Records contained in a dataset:
○ ○ ○ ○ ○

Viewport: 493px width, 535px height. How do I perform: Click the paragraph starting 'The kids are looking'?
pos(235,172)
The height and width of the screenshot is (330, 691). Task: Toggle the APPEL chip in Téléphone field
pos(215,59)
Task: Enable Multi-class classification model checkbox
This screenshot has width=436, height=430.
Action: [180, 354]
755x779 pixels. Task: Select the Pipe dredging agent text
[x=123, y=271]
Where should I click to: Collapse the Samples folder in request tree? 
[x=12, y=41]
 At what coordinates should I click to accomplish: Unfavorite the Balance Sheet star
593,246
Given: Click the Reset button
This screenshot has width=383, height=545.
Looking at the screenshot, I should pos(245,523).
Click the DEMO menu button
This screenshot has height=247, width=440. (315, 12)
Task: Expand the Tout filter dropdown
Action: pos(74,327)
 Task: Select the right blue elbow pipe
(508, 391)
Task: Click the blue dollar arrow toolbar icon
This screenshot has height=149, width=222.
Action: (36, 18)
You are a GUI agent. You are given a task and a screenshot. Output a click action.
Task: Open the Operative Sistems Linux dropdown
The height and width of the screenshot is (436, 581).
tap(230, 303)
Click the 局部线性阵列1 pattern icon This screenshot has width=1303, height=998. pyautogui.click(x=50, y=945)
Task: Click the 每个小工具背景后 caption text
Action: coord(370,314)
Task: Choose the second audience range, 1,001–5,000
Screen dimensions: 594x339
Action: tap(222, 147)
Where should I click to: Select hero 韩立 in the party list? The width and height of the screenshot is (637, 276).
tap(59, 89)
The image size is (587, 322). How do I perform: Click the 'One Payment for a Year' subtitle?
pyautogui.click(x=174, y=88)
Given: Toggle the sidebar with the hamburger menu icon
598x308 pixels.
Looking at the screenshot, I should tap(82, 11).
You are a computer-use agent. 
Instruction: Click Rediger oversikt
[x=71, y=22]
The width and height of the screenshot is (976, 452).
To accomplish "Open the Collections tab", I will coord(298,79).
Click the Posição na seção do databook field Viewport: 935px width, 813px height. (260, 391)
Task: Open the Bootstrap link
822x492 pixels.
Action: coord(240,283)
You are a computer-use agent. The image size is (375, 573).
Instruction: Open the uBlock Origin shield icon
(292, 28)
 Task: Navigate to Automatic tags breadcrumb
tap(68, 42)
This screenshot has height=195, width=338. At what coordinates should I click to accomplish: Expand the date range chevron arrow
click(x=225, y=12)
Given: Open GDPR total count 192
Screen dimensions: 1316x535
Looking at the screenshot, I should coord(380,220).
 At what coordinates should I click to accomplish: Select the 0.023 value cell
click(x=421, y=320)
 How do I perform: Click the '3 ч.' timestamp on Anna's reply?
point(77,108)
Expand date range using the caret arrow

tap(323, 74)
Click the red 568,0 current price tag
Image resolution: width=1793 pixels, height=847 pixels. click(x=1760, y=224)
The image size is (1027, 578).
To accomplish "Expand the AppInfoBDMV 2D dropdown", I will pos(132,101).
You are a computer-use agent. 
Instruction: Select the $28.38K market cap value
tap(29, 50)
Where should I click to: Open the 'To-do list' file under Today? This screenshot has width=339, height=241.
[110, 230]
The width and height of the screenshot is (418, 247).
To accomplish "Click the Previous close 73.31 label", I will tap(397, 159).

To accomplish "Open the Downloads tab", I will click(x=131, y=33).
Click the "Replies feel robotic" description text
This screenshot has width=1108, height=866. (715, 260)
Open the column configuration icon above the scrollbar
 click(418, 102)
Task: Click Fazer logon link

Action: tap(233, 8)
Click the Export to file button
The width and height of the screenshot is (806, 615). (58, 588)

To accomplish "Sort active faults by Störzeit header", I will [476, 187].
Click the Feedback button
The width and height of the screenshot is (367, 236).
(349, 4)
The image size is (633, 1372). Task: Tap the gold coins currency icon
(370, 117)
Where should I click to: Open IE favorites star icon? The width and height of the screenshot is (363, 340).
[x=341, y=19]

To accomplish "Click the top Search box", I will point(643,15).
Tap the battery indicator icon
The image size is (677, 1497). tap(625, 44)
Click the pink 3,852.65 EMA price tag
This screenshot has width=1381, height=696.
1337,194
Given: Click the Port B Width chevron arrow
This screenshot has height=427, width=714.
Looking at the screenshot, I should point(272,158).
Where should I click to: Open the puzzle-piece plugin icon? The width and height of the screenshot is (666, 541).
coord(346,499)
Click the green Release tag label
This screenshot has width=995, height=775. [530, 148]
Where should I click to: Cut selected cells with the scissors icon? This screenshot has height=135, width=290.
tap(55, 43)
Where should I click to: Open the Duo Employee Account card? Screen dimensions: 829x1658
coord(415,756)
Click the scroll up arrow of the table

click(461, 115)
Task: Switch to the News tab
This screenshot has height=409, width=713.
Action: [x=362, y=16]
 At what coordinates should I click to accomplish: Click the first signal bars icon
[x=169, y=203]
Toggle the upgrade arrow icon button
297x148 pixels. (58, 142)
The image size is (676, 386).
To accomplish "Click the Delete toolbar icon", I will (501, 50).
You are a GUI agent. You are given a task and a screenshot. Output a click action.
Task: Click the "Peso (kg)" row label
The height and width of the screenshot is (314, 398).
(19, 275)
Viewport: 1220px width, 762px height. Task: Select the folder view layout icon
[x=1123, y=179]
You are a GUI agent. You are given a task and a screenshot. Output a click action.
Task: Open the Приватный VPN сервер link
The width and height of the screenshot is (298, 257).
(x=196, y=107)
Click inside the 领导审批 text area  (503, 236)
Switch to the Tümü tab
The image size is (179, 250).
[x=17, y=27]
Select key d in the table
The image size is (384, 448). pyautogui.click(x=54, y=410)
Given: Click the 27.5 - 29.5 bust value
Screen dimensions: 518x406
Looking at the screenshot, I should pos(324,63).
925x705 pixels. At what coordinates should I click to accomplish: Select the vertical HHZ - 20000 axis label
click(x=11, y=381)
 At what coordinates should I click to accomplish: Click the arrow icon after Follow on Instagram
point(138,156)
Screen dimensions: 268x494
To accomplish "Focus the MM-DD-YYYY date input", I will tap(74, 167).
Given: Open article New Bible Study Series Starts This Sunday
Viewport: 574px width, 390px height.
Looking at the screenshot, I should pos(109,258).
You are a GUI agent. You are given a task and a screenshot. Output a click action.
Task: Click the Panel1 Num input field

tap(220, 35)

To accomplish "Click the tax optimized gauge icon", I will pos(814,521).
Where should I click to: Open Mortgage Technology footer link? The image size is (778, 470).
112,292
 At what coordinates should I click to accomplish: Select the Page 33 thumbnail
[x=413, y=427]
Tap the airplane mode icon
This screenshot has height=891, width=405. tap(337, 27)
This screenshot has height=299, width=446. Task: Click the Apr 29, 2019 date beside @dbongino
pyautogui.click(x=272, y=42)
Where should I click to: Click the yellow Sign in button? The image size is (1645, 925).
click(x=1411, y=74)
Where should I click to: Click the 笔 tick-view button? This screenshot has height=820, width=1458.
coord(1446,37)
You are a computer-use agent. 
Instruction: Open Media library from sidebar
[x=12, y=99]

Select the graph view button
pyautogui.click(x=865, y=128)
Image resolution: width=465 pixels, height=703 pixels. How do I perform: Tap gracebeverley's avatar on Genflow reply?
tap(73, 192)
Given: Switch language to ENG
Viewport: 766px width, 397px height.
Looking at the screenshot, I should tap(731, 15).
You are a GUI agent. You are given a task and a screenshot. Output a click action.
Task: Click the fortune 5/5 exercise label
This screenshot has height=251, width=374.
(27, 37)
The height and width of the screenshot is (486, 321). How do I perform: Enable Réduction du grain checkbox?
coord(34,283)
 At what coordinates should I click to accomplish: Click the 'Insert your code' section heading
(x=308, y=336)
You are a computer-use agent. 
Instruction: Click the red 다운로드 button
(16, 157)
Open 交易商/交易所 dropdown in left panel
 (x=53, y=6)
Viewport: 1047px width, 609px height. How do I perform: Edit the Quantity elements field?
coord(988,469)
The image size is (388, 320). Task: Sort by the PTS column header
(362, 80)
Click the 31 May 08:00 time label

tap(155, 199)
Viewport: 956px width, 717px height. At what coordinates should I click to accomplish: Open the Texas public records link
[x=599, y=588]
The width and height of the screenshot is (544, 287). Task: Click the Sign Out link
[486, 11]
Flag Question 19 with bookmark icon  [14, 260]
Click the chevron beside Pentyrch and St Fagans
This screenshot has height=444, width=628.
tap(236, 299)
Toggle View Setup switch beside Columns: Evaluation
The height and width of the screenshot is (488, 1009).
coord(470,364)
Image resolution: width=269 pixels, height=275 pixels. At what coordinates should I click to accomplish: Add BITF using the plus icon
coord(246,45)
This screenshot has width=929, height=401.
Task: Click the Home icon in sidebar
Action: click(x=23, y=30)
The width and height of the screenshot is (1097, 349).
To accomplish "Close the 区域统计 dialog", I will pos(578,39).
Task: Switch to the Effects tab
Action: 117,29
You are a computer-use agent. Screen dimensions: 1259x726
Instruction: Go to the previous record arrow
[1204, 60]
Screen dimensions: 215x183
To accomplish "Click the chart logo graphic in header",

○ ○ ○ ○ ○

> **THE PROBLEM**: Using only the data above, copy out the lines that include the word "toolbar".

> **ANSWER SPACE**:
Task: Click the blue dollar arrow toolbar icon
To accomplish "Click the Delete toolbar icon", I will (501, 50).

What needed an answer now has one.